DATASET EXCERPTS Start Marker

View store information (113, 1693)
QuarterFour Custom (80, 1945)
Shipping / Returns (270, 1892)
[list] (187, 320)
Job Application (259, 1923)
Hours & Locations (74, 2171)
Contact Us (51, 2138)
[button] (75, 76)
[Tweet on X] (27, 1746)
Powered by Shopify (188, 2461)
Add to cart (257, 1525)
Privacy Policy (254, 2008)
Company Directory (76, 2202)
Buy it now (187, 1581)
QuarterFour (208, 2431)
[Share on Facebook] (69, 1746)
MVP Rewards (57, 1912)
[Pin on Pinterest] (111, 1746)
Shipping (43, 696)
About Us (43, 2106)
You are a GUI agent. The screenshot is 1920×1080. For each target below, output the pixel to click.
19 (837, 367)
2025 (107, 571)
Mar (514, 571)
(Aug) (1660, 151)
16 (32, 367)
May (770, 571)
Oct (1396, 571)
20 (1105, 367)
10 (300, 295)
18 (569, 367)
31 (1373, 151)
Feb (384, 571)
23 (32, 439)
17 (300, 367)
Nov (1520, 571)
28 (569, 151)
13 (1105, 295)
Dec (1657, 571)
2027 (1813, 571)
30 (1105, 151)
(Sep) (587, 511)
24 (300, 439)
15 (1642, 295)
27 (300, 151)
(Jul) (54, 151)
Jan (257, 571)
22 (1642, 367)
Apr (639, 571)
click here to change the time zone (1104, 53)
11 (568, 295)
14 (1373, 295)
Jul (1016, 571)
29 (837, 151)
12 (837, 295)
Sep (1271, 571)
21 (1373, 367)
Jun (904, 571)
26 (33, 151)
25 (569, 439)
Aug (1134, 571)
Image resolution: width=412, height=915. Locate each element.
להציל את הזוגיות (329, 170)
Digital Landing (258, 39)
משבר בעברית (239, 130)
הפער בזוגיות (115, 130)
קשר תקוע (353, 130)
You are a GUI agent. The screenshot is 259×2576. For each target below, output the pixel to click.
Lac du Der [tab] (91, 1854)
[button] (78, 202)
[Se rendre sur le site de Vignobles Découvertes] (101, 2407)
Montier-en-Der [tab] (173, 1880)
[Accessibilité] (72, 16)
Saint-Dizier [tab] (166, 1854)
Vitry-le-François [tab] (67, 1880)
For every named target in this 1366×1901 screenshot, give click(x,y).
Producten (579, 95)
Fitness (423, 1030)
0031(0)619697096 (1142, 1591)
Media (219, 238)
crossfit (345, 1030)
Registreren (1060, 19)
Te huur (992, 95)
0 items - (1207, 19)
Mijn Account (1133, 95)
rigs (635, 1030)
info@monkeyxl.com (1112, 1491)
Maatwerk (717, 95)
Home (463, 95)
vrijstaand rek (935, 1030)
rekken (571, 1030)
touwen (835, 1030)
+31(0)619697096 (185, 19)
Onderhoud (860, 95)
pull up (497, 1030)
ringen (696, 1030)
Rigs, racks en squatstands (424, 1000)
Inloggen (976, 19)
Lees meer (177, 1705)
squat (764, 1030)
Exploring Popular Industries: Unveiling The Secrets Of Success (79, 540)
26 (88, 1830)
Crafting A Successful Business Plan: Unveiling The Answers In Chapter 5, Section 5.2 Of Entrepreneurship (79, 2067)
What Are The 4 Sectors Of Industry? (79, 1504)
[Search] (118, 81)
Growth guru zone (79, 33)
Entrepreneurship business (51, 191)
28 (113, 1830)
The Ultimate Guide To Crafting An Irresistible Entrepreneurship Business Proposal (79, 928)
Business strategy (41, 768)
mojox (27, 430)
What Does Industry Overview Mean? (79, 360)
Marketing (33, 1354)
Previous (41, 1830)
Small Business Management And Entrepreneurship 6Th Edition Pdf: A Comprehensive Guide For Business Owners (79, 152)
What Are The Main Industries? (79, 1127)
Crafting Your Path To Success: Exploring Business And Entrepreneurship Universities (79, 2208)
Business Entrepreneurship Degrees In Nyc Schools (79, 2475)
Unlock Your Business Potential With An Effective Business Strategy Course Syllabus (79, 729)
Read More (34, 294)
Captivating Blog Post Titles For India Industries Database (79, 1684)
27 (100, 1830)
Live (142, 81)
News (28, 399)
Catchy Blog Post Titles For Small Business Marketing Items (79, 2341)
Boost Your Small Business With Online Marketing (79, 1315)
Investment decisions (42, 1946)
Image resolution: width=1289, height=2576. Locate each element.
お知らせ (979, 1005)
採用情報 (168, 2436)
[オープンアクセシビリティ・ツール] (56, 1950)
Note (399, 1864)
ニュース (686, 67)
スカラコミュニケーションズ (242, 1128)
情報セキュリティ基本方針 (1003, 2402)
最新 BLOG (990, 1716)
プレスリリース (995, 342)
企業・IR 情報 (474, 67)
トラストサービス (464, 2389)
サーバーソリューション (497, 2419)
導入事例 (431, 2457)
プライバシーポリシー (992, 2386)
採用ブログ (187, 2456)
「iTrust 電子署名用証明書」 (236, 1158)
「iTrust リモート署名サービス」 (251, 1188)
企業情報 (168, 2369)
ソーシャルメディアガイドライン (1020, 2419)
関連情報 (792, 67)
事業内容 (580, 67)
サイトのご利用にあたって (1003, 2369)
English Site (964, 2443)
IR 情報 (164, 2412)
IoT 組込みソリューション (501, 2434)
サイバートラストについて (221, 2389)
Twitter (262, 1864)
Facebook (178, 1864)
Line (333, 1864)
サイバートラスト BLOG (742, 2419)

DATASET EXCERPTS End Marker

■ **EXERCISE OBJECTIVE**: If a line falls between the first line of the records and the line containing "(Sep) (587, 511)", inclusive, repeat it exactly; leave out all others.

■ **RESULT OF THIS EXERCISE**:
View store information (113, 1693)
QuarterFour Custom (80, 1945)
Shipping / Returns (270, 1892)
[list] (187, 320)
Job Application (259, 1923)
Hours & Locations (74, 2171)
Contact Us (51, 2138)
[button] (75, 76)
[Tweet on X] (27, 1746)
Powered by Shopify (188, 2461)
Add to cart (257, 1525)
Privacy Policy (254, 2008)
Company Directory (76, 2202)
Buy it now (187, 1581)
QuarterFour (208, 2431)
[Share on Facebook] (69, 1746)
MVP Rewards (57, 1912)
[Pin on Pinterest] (111, 1746)
Shipping (43, 696)
About Us (43, 2106)
You are a GUI agent. The screenshot is 1920×1080. For each target below, output the pixel to click.
19 (837, 367)
2025 (107, 571)
Mar (514, 571)
(Aug) (1660, 151)
16 (32, 367)
May (770, 571)
Oct (1396, 571)
20 (1105, 367)
10 (300, 295)
18 (569, 367)
31 (1373, 151)
Feb (384, 571)
23 (32, 439)
17 (300, 367)
Nov (1520, 571)
28 (569, 151)
13 (1105, 295)
Dec (1657, 571)
2027 (1813, 571)
30 (1105, 151)
(Sep) (587, 511)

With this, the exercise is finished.